» **SELECTED TEXT**:
BEGIN
Anonymous Quote #1 published in the Vancouver Sun, 12 Feb 1913.
BC Federationist 19 September 1913.
Bowen, Lynne 1982 The Coal Mines of Vancouver Island Remember: Boss Whistle. Oolichan Books: Lantzville, BC.
CBC Radio's "The Coal Miner" - (CBC Archives VR001601) Interview Transcriptions – Joseph Gold, Alex McKinnon & Mrs. Guthrie.
Ellen Greenwell interview, AAAB4861, Royal BC Archives sound recordings.
Hinde, John 1997 “Stout Ladies and Amazons: Women in British Columbia Coal-Mining Community of Ladysmith, 1912-1914.” BC Studies 114:33-57.
Miners Clips from Howie Smith interview with Ben Horbury, Henry Gibson and Bob McAllister (with his son, Jack McAllister), 1975. Part of a series of Co-op radio reel-to-reel tapes, produced by the Boag Foundation, donated to the BC Labour Heritage Centre in 2019 by Allen Seager.
Wejr, Patricia and Smith, Howie 1978 Sound Heritage Vol VII, Number 4 “Fighting for Labour: Four Decades of Work in British Columbia 1910-1950.
Kavanagh, Jack 1914 The 1913 Vancouver Island Miners Strike. Socialist History Project.
On the Line: A History of the BC Labour Movement by Rod Mickleburgh. BC Labour Heritage Society, Harbour Publishing, May 2018.
END
» **COLLECTED MATERIAL**:
BEGIN
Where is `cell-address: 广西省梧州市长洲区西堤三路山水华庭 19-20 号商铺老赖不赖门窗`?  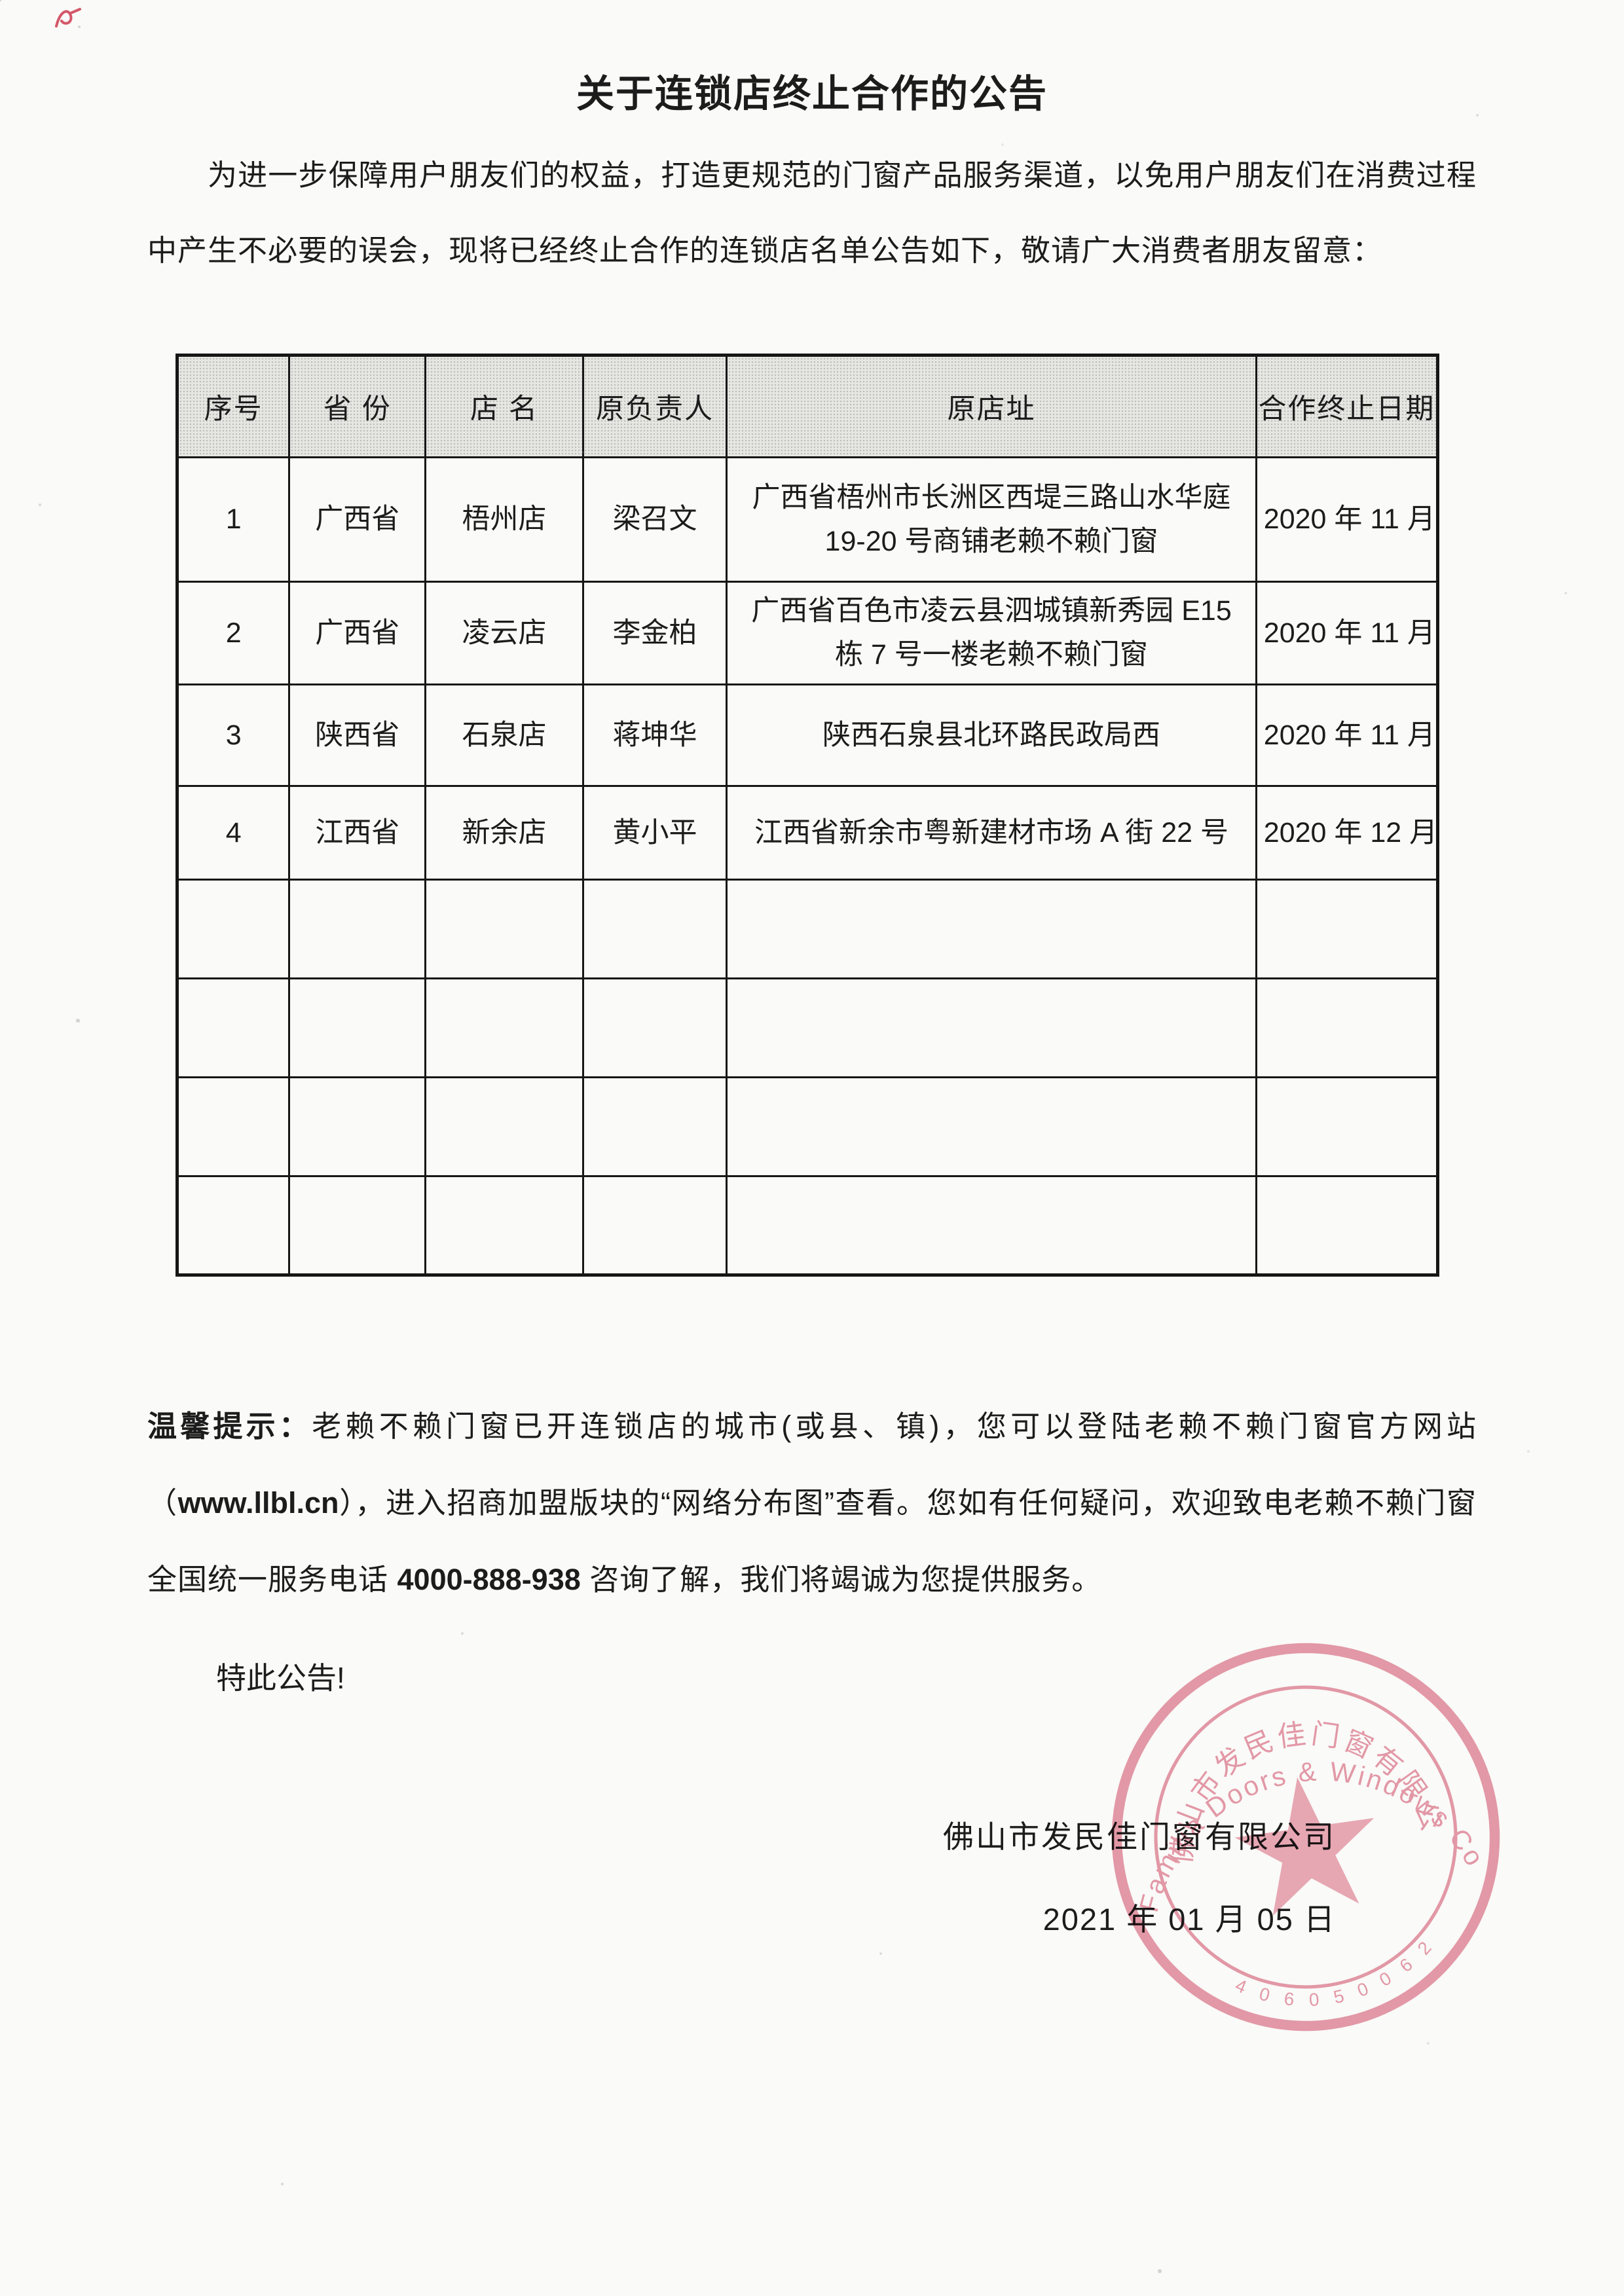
END
» **AIM OF THE TASK**: From the source list above, copy word for word the passage starting at "Wejr, Patricia and" and ending at "Socialist History Project.".

» **REPLY TO THE EXERCISE**:
Wejr, Patricia and Smith, Howie 1978 Sound Heritage Vol VII, Number 4 “Fighting for Labour: Four Decades of Work in British Columbia 1910-1950.
Kavanagh, Jack 1914 The 1913 Vancouver Island Miners Strike. Socialist History Project.